Li Shanchang, por sua vez, era muito mais comedido, afinal, a idade lhe conferia experiência.
Além disso, a quantidade de assuntos administrativos sob sua responsabilidade era enorme; ampliar o território era algo bom, mas seu fardo tornava-se ainda mais pesado.
“No início era apenas Chuzhou, agora temos de assumir mais três condados ao redor, e tudo precisa ser resolvido antes do plantio da primavera. Sinceramente, sinto-me sobrecarregado!”
Zhang Ximeng não perdeu o sorriso, pois conhecia muito bem a capacidade administrativa de Li Shanchang. Com um território tão pequeno e tão pouca gente, se já estivesse exausto, seria subestimar demais as habilidades do futuro Xiao He!
Contudo, Zhang Ximeng compreendia o motivo dos lamentos de Li Shanchang.
“Senhor Li, de fato nosso corpo de funcionários civis não é suficiente. Agora que controlamos todo o território de Chuzhou, está na hora de fundarmos uma escola e formarmos nossos próprios talentos. Já conversamos sobre isso antes, agora é o momento propício!”
Li Shanchang ponderou por um instante, franzindo levemente a testa. “Fundar uma escola não é tarefa fácil. Dez anos de estudo árduo, qual estudioso não passou por isso? Até que estejam aptos, pode levar muito tempo!”
“Hahaha!”
Zhang Ximeng não conteve a gargalhada. “Senhor Li, você acha que queremos formar doutores e altos acadêmicos? Não precisamos nos preocupar tanto!”
Li Shanchang não compreendia. “Mas mesmo que seja uma escola elementar, leva anos para aprender!”

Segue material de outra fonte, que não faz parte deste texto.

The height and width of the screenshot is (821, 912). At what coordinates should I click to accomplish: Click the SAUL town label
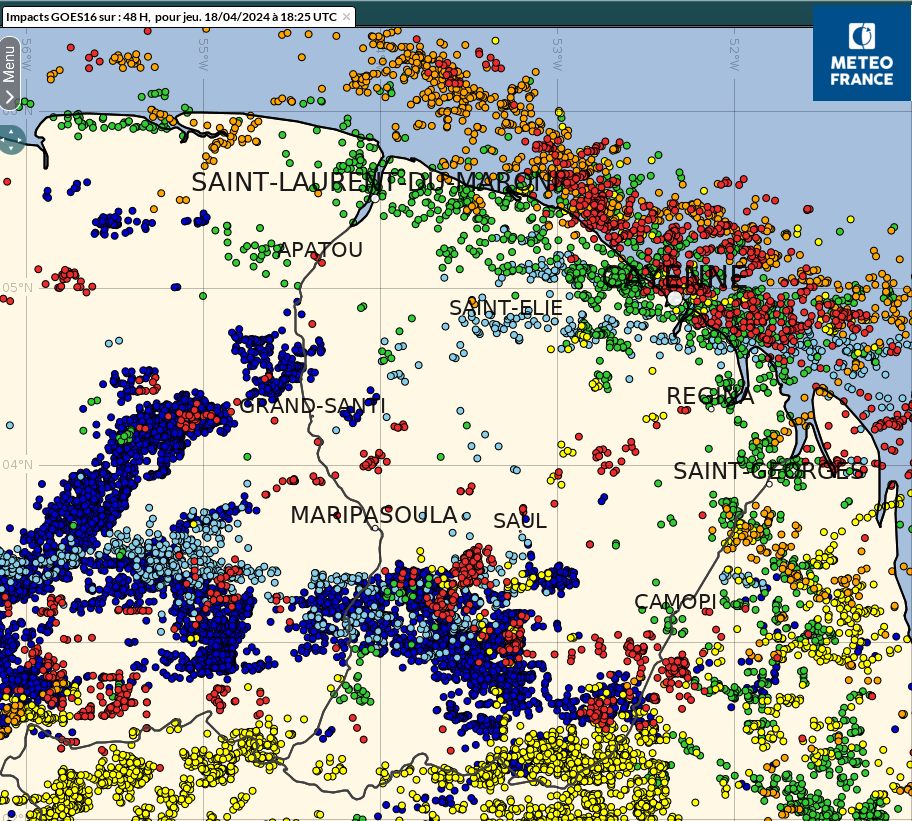[520, 521]
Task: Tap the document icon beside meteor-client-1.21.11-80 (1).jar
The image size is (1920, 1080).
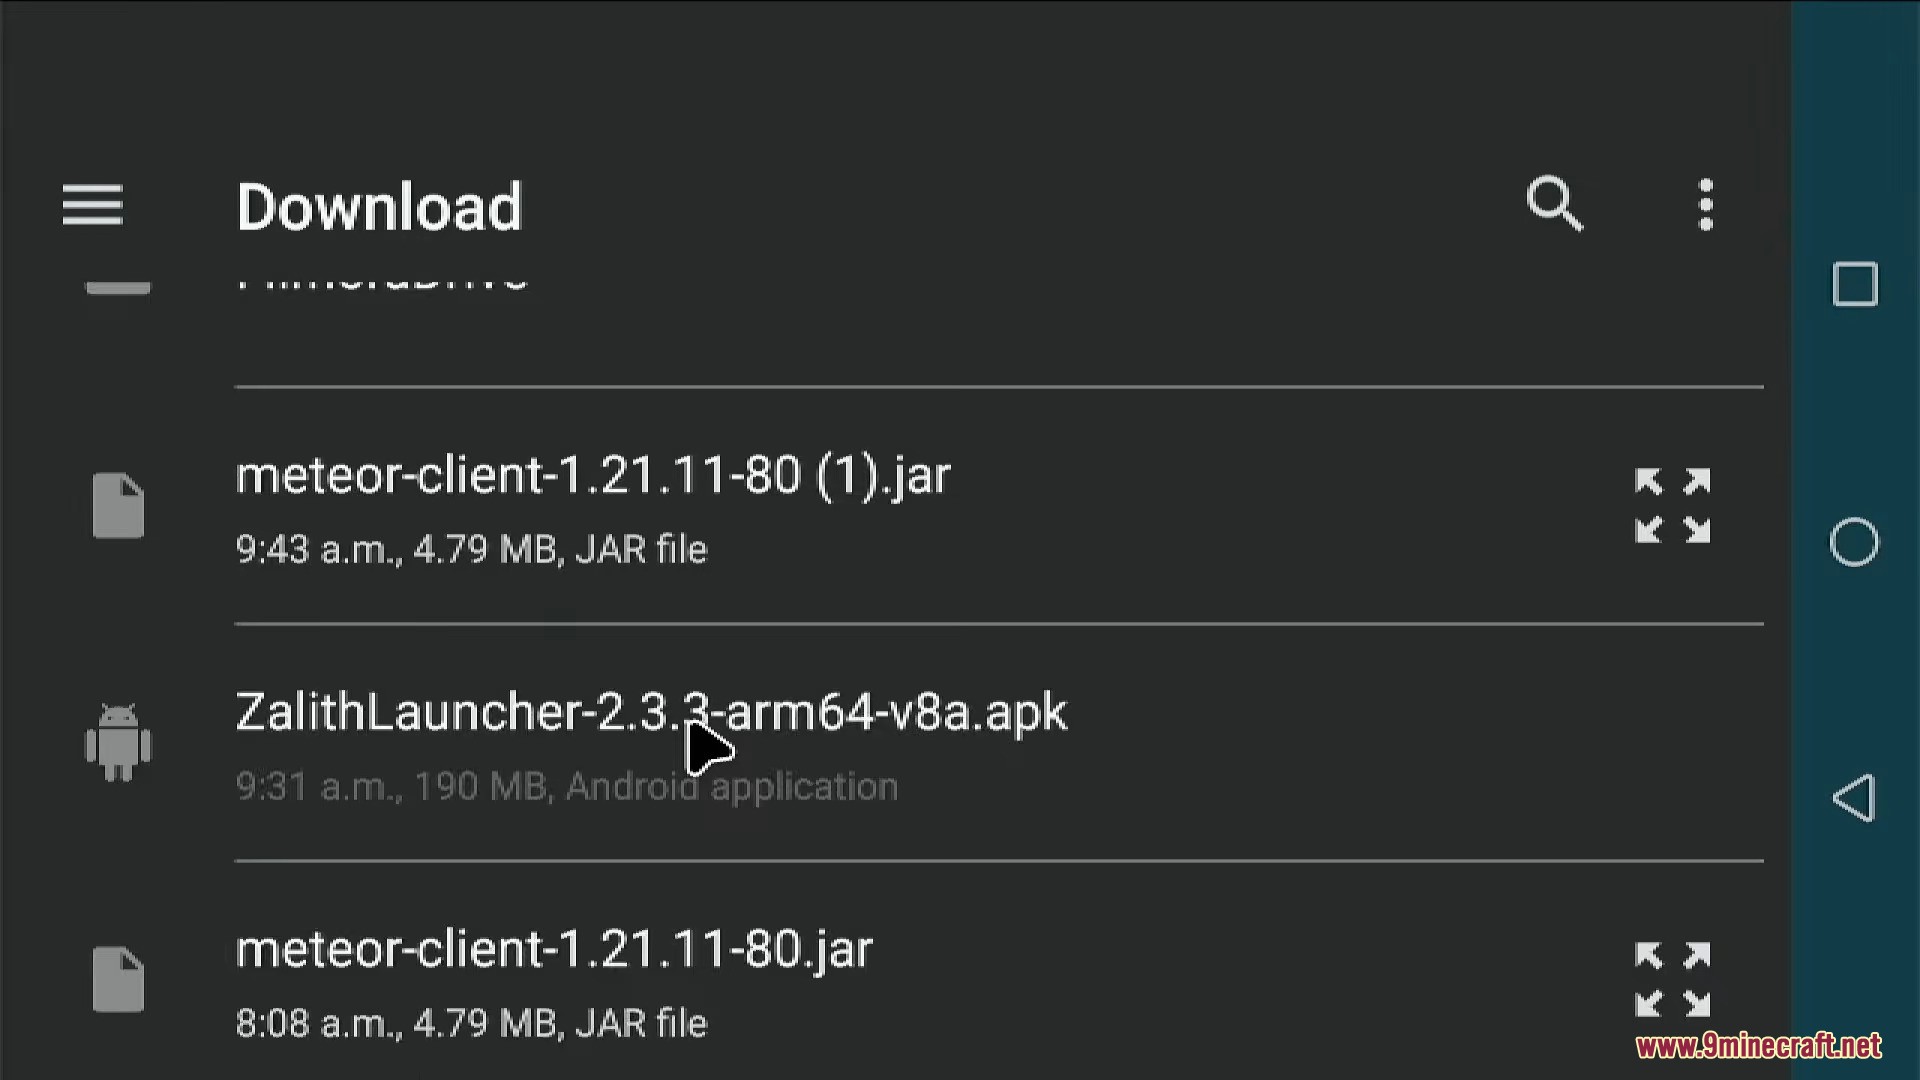Action: [118, 506]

Zhang Ximeng suspirou, percebendo a confusão de Li Shanchang.
“Queremos formar pessoas capazes de serem úteis, e o tempo é curto... então temos que ser rápidos. O primeiro passo é alfabetizar, ensiná-los a reconhecer dois mil caracteres de uso comum. Quem conseguir, segue para treinamento específico; quem não conseguir, continua estudando. Alfabetizar não toma tanto tempo, mesmo começando do zero, em seis meses é possível aprender dois mil caracteres. Escrever pode demorar um pouco mais.”

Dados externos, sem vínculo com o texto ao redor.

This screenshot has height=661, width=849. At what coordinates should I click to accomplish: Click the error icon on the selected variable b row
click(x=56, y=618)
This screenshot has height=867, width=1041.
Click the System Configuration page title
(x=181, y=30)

Li Shanchang franziu ainda mais a testa. “Mas de que adianta só saber ler?”
“É de grande utilidade! Quem sabe ler pode entender decretos e leis, pode ir ao campo explicar as normas e implementar a distribuição de terras. Quem decora as leis pode fazer cumprir a ordem, patrulhar vilas, manter a disciplina. Quem, além disso, aprende aritmética, já é considerado talento avançado: pode ajudar na arrecadação de impostos, no censo populacional, no cálculo de grãos, na logística, no apoio às campanhas militares.”
“Ah!”
Ao ouvir isso, Li Shanchang não pôde deixar de exclamar. Depois de tanto se falar em fundar uma escola, só agora ele compreendia o plano de Zhang Ximeng... e percebeu que não era nada complicado.
Primeiro, alfabetização e aritmética básica.

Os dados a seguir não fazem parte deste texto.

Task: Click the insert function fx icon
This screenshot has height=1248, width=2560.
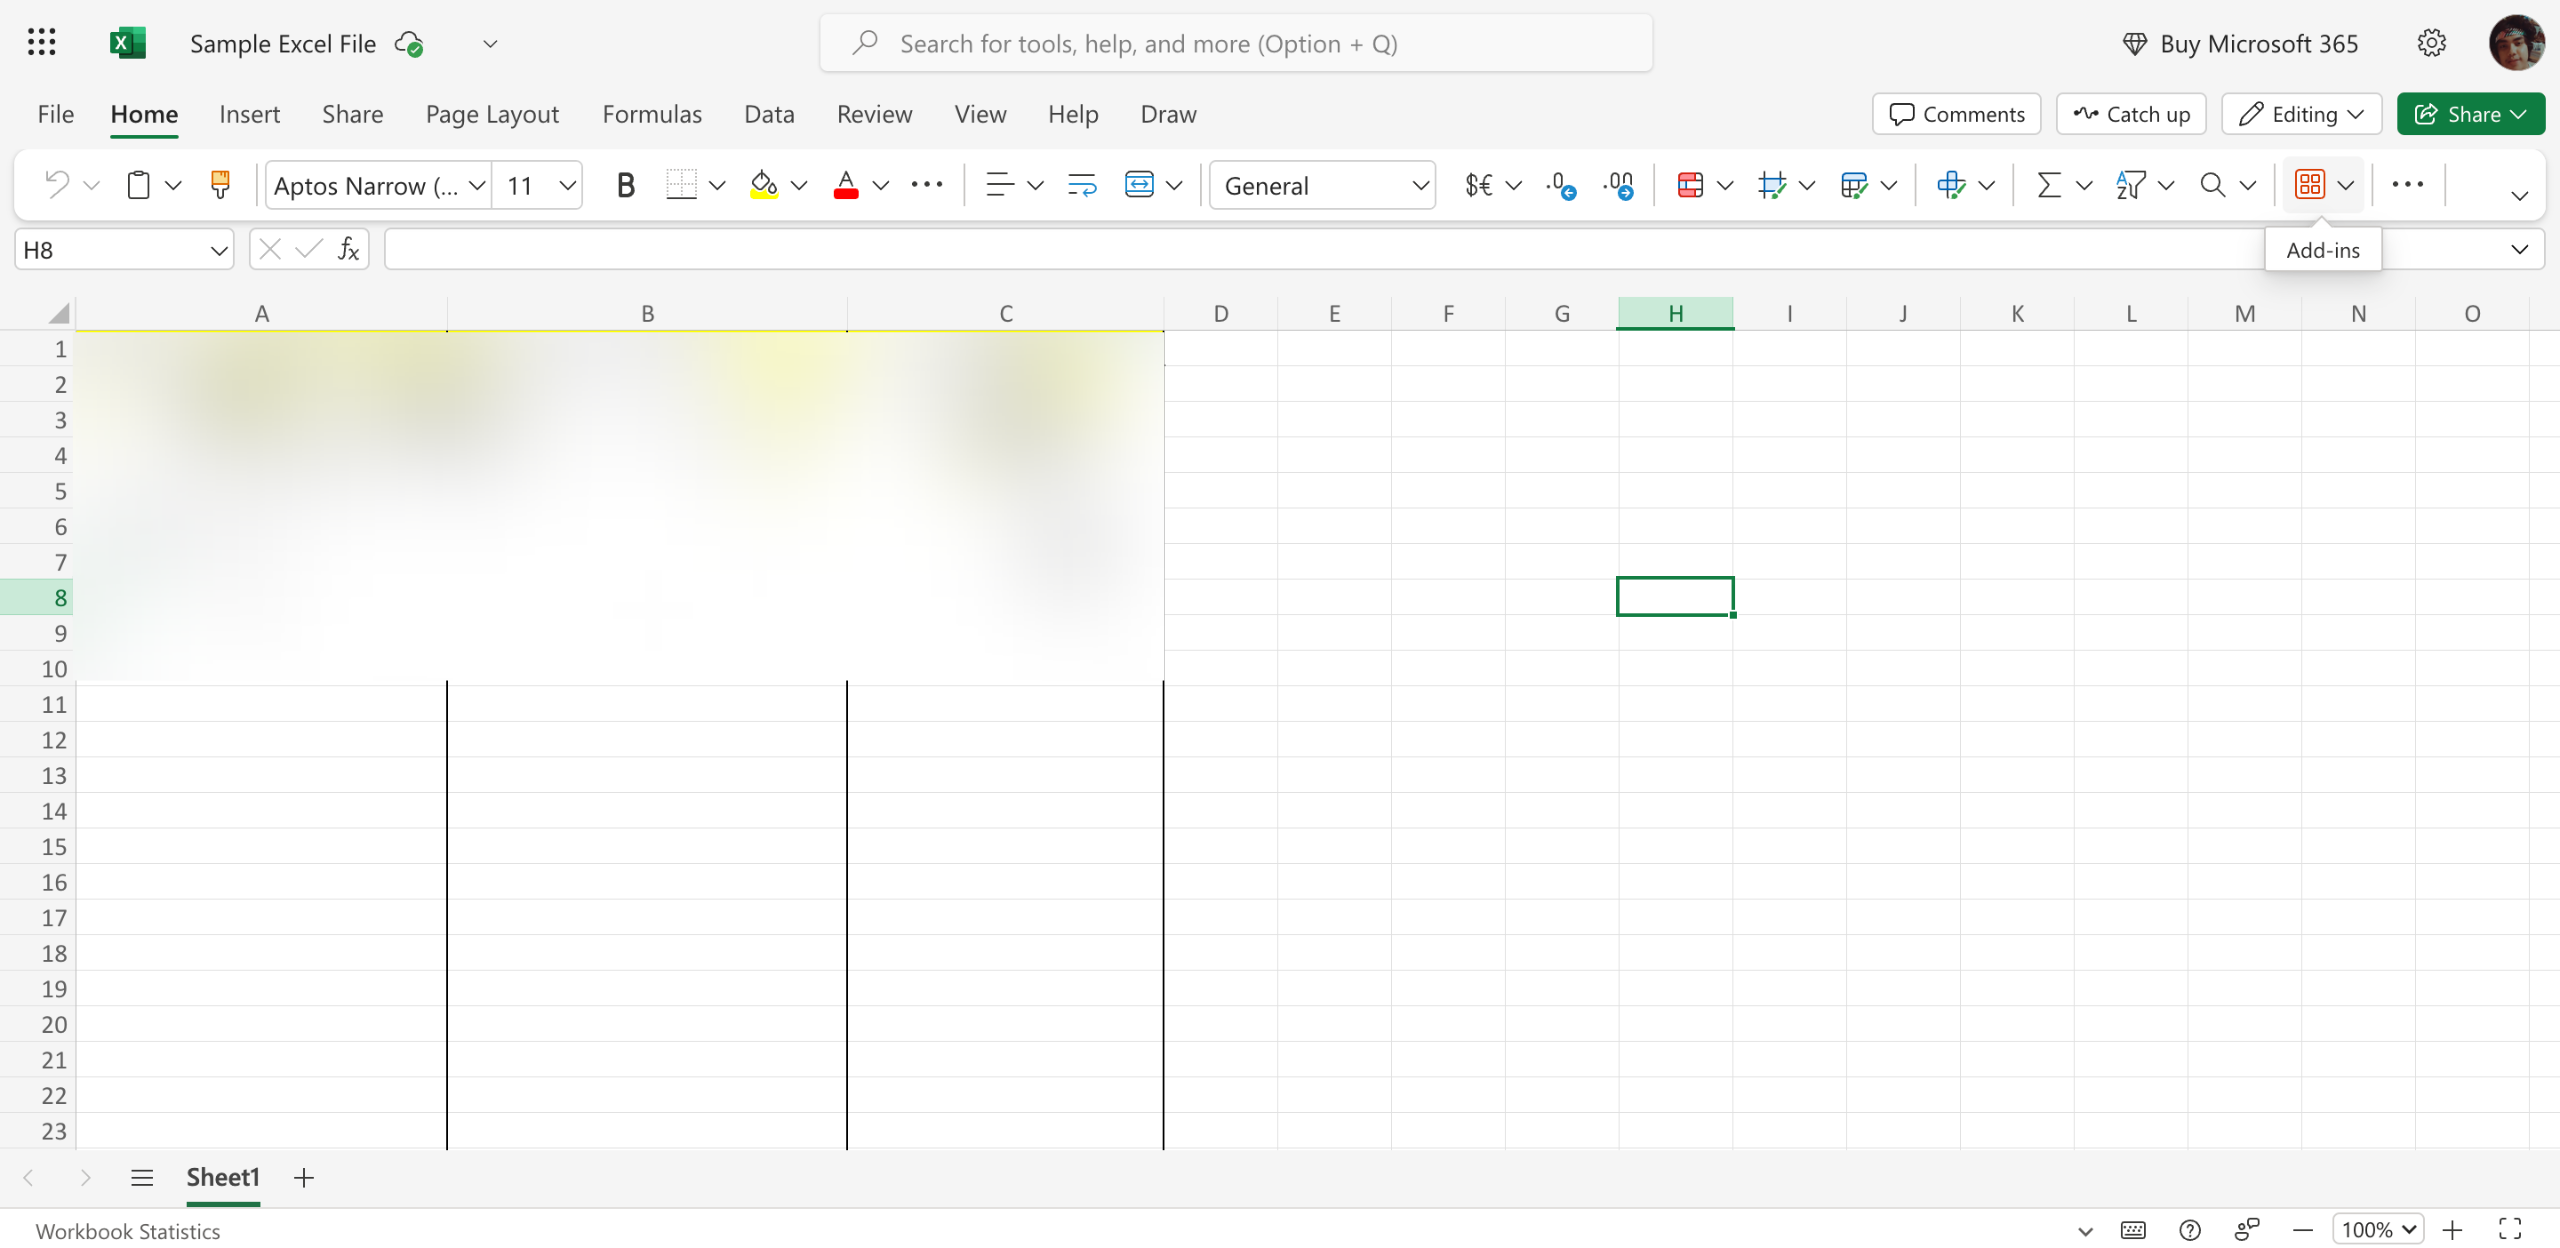Action: [x=348, y=250]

Se o aluno já tiver alguma base, pode passar rápido para o próximo estágio, onde receberá treinamento especializado... Quem for atuar como agente da lei, aprende sobretudo sobre normas e métodos de resolução de conflitos. Quem irá cobrar impostos, foca em aritmética. Quem trabalhará com recursos hídricos, aprende a cavar canais e poços.
Desse modo, o nível de dificuldade diminui muito, pois passa a ser ensino especializado.
Li Shanchang fez um cálculo mental; com alguma base, talvez em seis meses já teria pessoal apto a ajudar... e em seis meses seria justamente depois da divisão de terras, na primeira colheita, quando se cobraria o primeiro imposto.
Os olhos de Li Shanchang brilharam, e ele não pôde conter a alegria, levantando o polegar para Zhang Ximeng. “O senhor é mesmo um grande talento!”
Zhang Ximeng sorriu modestamente. “O senhor é muito gentil... Na verdade, é só uma ideia. Para executar, muito do trabalho recairá sobre o senhor, especialmente na parte prática, caberá ao senhor dar aulas.”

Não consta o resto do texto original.